PAGE TEXT:
--- begin ---
What is the force on a neutral atom of polarizability α that is placed a short distance d from an ideal mirror

1 ANSWERS

1. 
   

   IIRC, the London force between neutral atoms goes like one over r^7 or maybe r^6.  But if the dipole is close enough to the mirror that it oscillates in perfect phase with its image, it drops off slower maybe.  I'll see if I can find a derivation.  And in this case, you aren't actually inducing a dipole in the image--the image just IS a dipole automatically.
   
   So if we treat it as an oscillator of mass m and spring constant k:
   
   ground state energy = h-bar omega
   
   = 1/2 h-bar sqrt (k/m)
   
   <PE> = 1/2 k <x^2> = 1/2 GSE = 1/4 h-bar sqrt (k/m)
   
   <x^2> = 1/2 h-bar / sqrt (km)
   
   Can we express the spring constant in terms of something more real?
   
   p = alpha E = qx
   
   F = kx = qE = q^2 x / alpha
   
   k = q^2 / alpha
   
   Plug that back in:
   
   <x^2> = h-bar sqrt (alpha/m) / 2q
   
   The rms dipole moment is:
   
   <p^2> = q^2<x^2>
   
   = q h-bar sqrt (alpha/m) / 2
   
   If we assume, then, that the atom is perfectly in phase with its image, then you just get the 1 / r^4 dipole/dipole force.
   
   <F> = 6 k <p^2> / r^4, where k is now Coulomb's constant, not the made-up k I imagined before.
--- end ---
DATA SHOWN:
--- begin ---
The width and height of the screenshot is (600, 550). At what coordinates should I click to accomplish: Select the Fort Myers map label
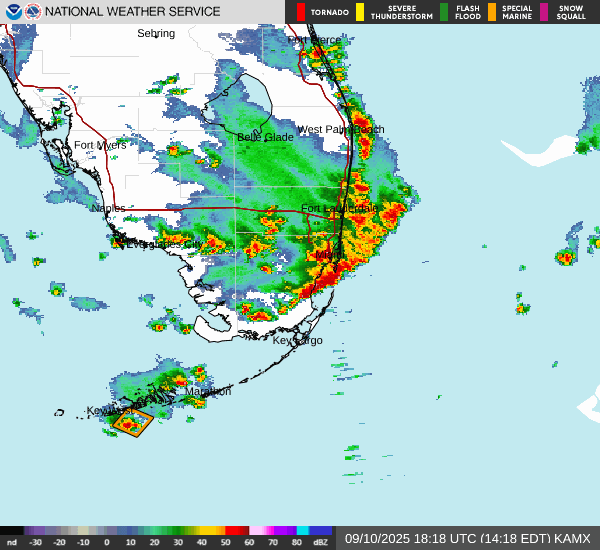point(100,146)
--- end ---
In the final force formula of the forum thread about an atom near a mirror, what does k stand for?

Coulomb's constant.